President Sarkozy outlines ideas to restore French farming at a meeting of farmers in the Jura

PRESIDENT Sarkozy has announced plans for a billion in bank loans to farmers and another €650 million in special grants.

The aid package he outlined yesterday on meeting farmers in the Jura, in the east of France, amounts to around 80% of the total which leading farmer’s union FNSEA has been demanding.

He told them: “I will not let the economic crisis beat our agriculture,” adding that farming was facing a “crisis without precedent.”

On a farm visit before he addressed a packed hall, one farmer told him: “We are on the edge of a precipice,” adding he now made only €133 a week from his Montbéliarde dairy cows after a 70-hour week.

Another farmer told him: “We will not be satisfied with sticking plasters.”

On arriving in Poligny, the capital of Comté cheese-making, he was greeted by protestors with banners saying: “We want to a living from our products.”

As he addressed a hall of 800 farmers, protestors outside rang cow bells.

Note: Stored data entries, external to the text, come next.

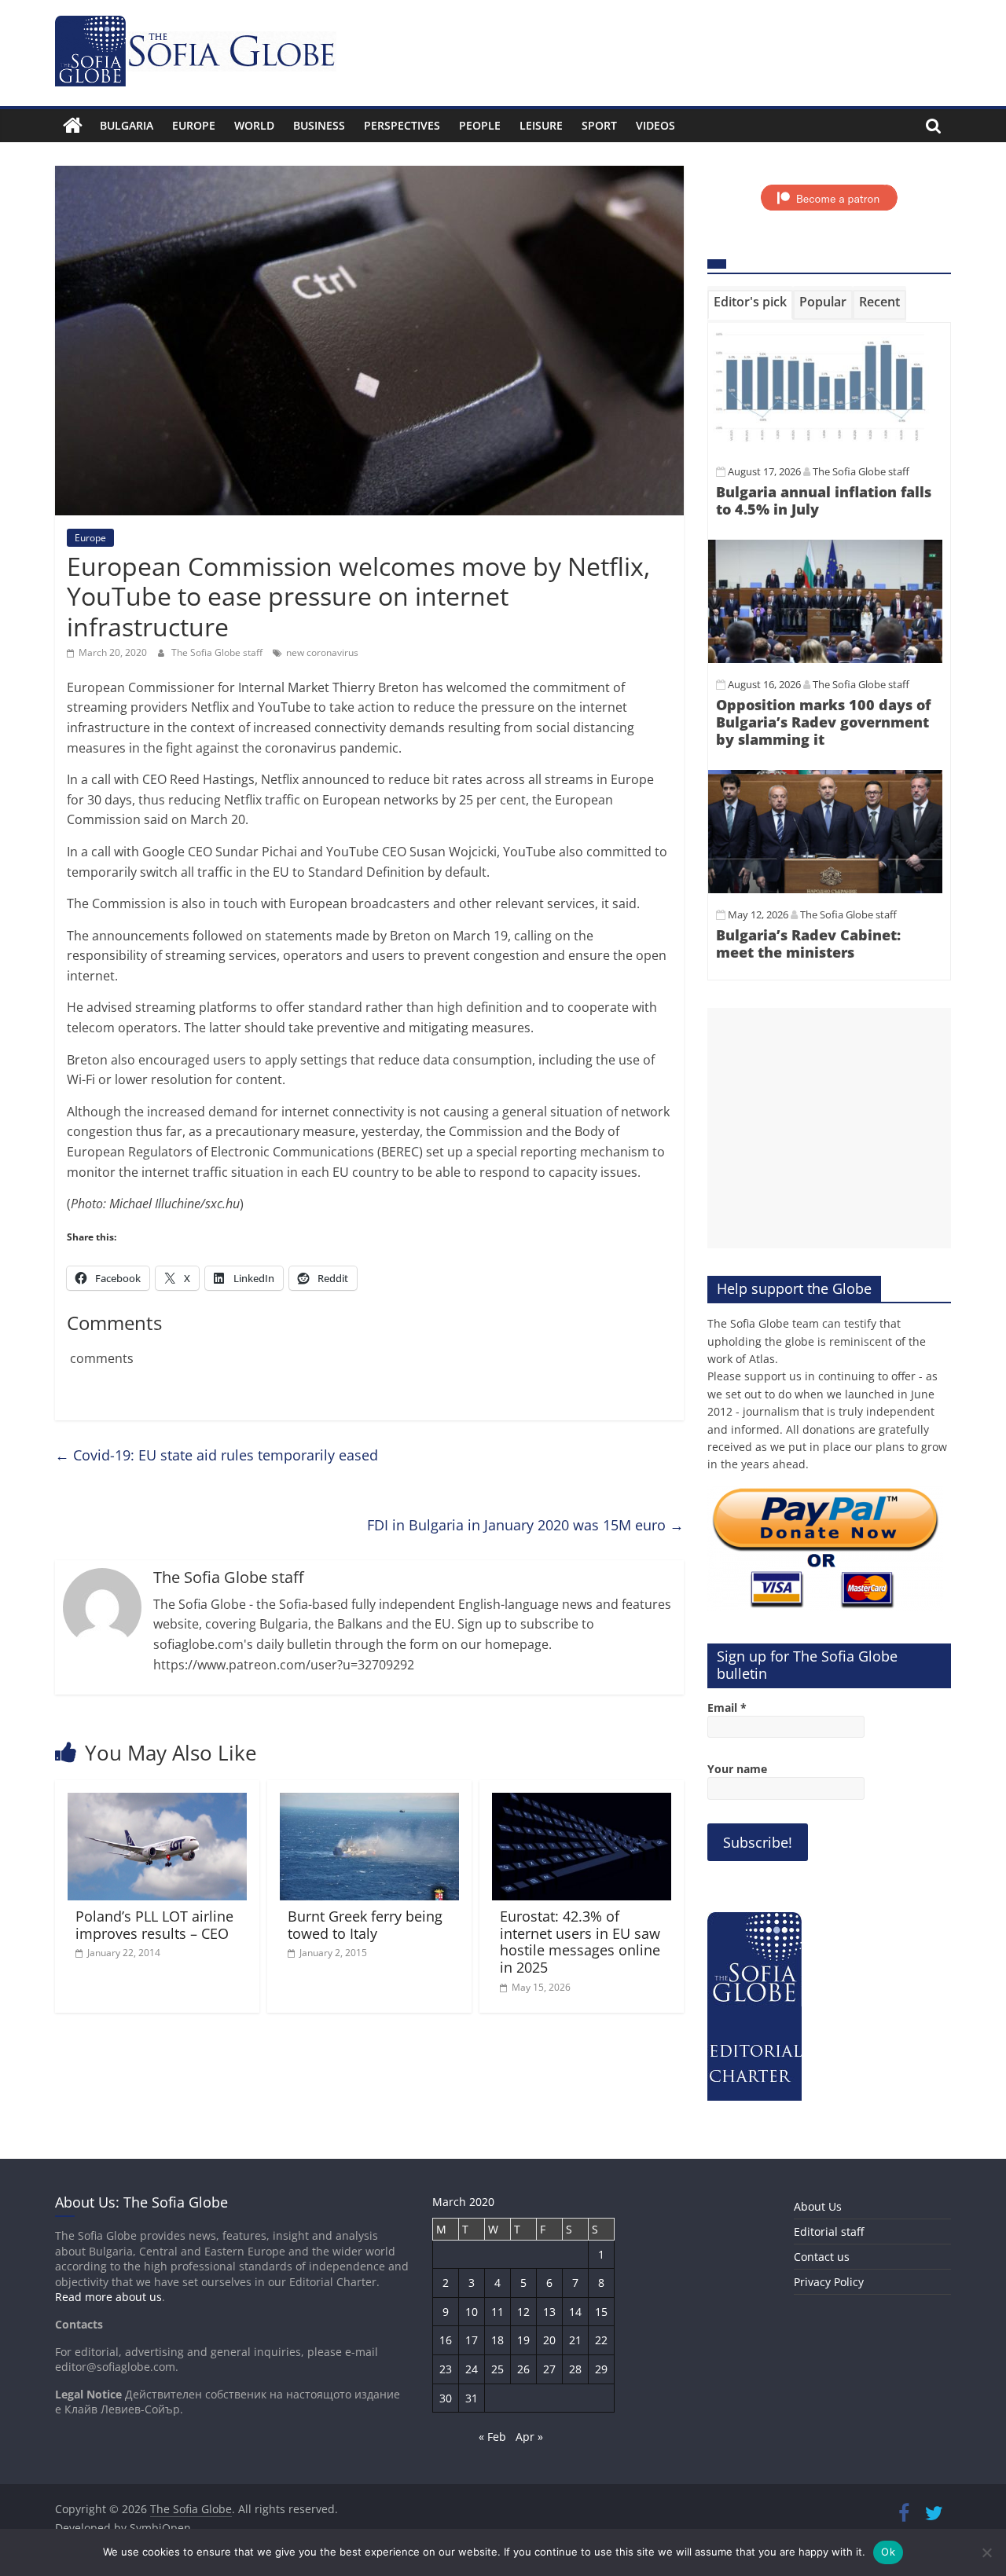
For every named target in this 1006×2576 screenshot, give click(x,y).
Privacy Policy (829, 2281)
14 (575, 2311)
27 (549, 2369)
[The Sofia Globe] (72, 125)
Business (319, 125)
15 (601, 2311)
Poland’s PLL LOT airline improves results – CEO (154, 1925)
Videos (655, 125)
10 (471, 2311)
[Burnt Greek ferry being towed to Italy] (369, 1802)
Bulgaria (126, 125)
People (480, 125)
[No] (986, 2552)
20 (549, 2339)
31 (471, 2398)
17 (471, 2339)
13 (549, 2311)
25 (497, 2369)
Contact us (822, 2256)
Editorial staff (829, 2231)
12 (523, 2311)
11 (497, 2311)
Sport (599, 125)
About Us (818, 2206)
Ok (888, 2551)
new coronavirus (322, 652)
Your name (737, 1768)
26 (523, 2369)
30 (445, 2398)
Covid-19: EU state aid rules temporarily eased (216, 1455)
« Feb (492, 2436)
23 (445, 2369)
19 (523, 2339)
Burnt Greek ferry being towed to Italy (365, 1925)
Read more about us (108, 2296)
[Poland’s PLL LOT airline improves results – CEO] (157, 1802)
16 (445, 2339)
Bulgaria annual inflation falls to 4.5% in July (823, 500)
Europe (193, 125)
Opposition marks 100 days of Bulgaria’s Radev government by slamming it (823, 721)
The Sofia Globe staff (218, 652)
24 (471, 2369)
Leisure (541, 125)
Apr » (529, 2436)
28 (575, 2369)
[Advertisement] (829, 1128)
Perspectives (402, 125)
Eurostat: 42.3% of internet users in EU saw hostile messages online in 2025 (580, 1942)
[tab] (750, 305)
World (254, 125)
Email (727, 1707)
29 (601, 2369)
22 (601, 2339)
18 (497, 2339)
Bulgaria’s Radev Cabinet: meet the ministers (808, 943)
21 (575, 2339)
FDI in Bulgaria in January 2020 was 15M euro (525, 1524)
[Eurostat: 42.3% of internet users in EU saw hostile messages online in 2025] (581, 1802)
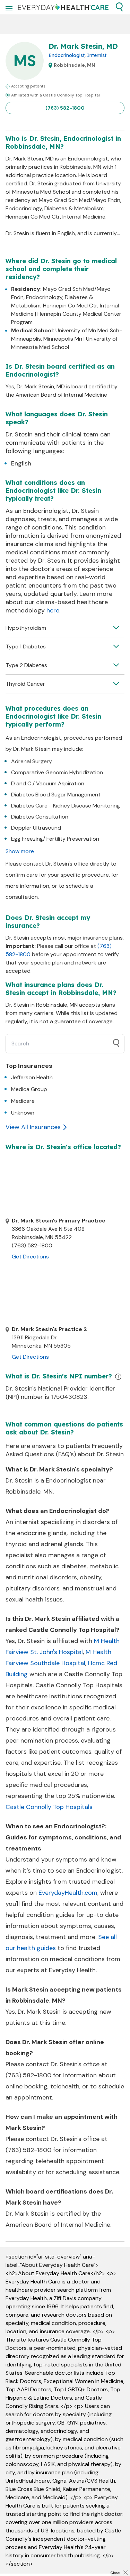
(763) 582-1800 (65, 108)
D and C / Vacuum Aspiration (47, 783)
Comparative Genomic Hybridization (57, 772)
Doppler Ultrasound (36, 827)
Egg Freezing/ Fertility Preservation (55, 838)
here (52, 610)
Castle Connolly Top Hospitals (49, 1807)
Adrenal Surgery (31, 761)
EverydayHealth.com (67, 1893)
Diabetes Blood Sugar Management (56, 794)
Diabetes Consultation (39, 816)
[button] (119, 6)
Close (115, 2572)
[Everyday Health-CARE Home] (63, 7)
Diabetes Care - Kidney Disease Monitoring (65, 805)
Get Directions (30, 1256)
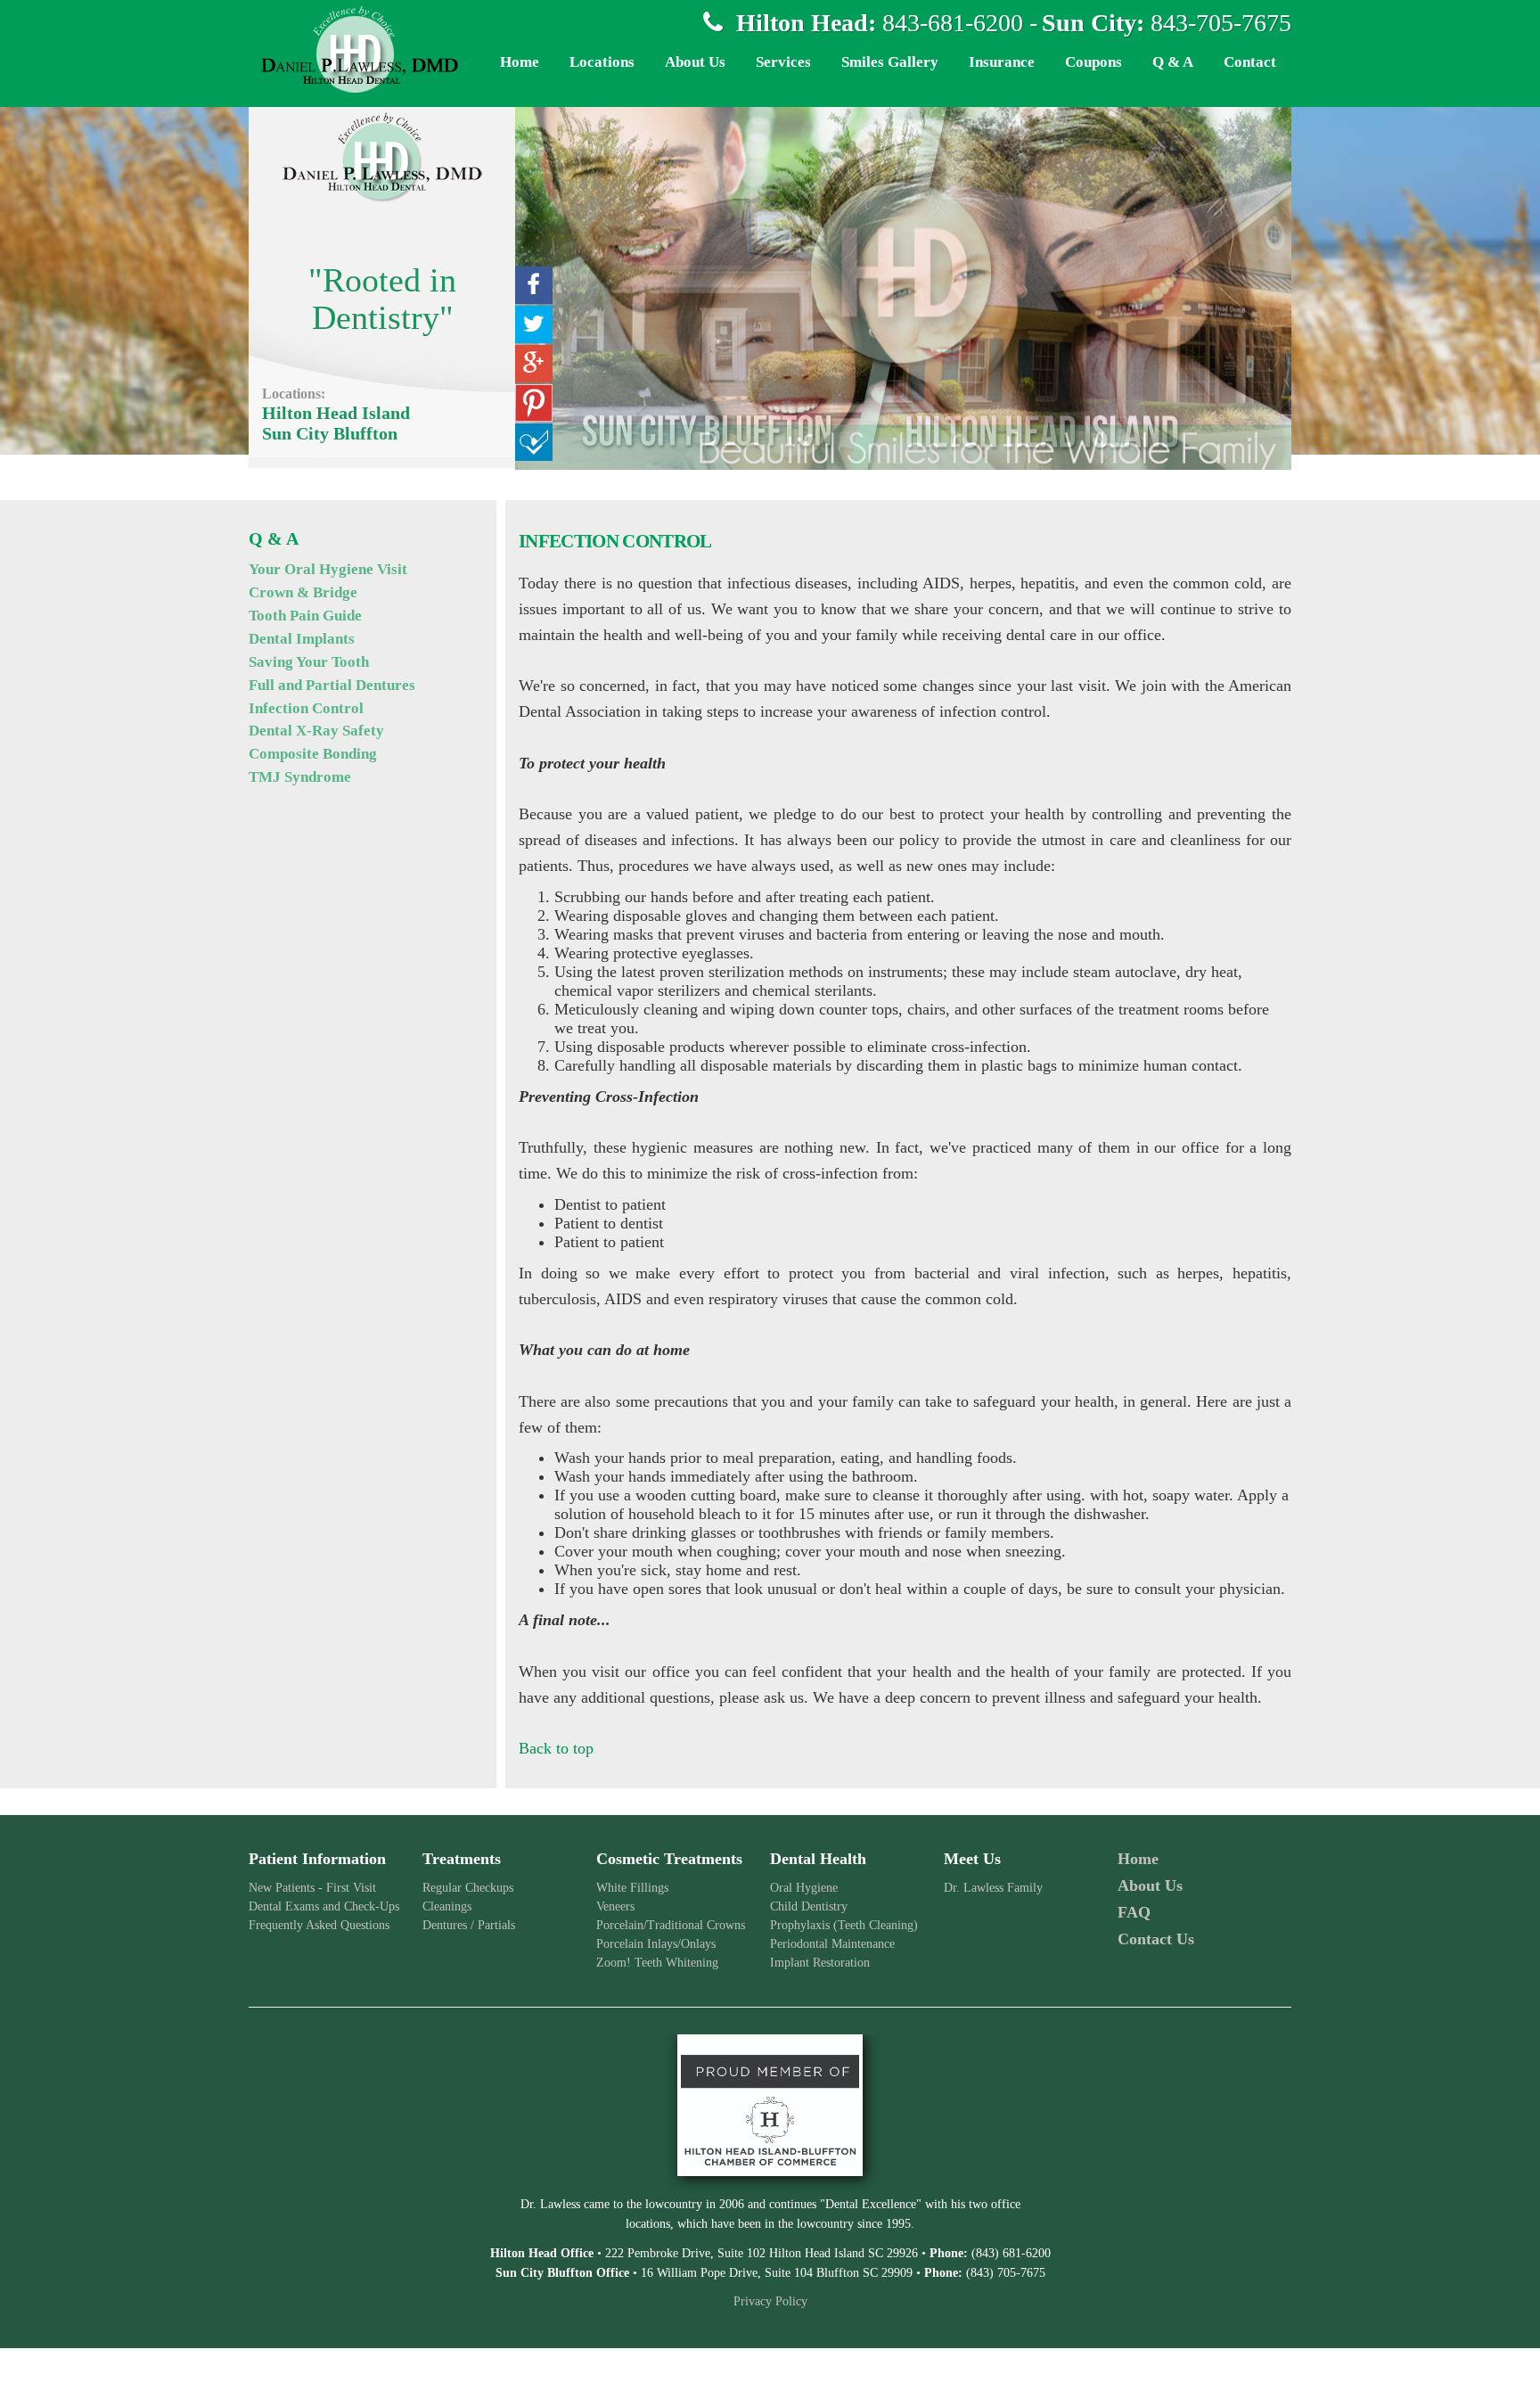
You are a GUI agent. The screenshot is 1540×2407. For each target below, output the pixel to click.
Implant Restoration (820, 1962)
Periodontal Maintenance (832, 1944)
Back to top (556, 1748)
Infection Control (306, 708)
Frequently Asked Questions (319, 1925)
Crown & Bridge (303, 592)
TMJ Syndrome (300, 776)
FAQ (1134, 1912)
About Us (1150, 1885)
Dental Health (818, 1859)
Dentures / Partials (468, 1925)
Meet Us (972, 1859)
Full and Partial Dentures (332, 685)
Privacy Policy (770, 2301)
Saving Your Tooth (309, 661)
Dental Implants (302, 638)
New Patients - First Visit (312, 1887)
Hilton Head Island (336, 413)
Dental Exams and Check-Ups (324, 1906)
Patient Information (317, 1859)
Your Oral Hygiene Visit (328, 569)
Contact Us (1156, 1939)
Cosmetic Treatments (669, 1859)
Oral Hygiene (804, 1887)
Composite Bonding (313, 753)
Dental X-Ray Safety (316, 730)
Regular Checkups (467, 1887)
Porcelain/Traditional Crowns (670, 1925)
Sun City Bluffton (329, 433)
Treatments (461, 1859)
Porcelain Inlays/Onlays (656, 1944)
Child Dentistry (809, 1906)
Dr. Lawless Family (993, 1887)
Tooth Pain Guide (305, 615)
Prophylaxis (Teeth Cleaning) (844, 1925)
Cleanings (446, 1906)
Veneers (615, 1906)
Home (1138, 1859)
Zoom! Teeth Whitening (657, 1962)
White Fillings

Sarkozy said that on top of the aid package he wanted to “radically reform agriculture policies as we are doing for the capitalist financial system.”

He wanted to see reformed agriculture regulations both on European and international levels, he said.

The European Commission must “speed up its work” in order to organise the milk sector better.

He criticised prices paid to farmers by supermarkets and said plans to monitor supermarket prices and margins more closely would help. This will form part of a new “farming modernisation law.”

He said prices paid to farmers had dropped 20% in a year whereas the prices paid by the public for the same products had dropped just 1%.

Farming was part of France’s national identity, he said.

Applause was muted, and there were murmurs of protest when he raised the taxe carbone - a new tax on fuels which is unpopular with farmers. However part of his aid package includes a 75% reimbursement of this tax for farmers in its first year, 2010.

The promises follow months of protests by farmers, lead by FNSEA, over deregulation and dropping prices.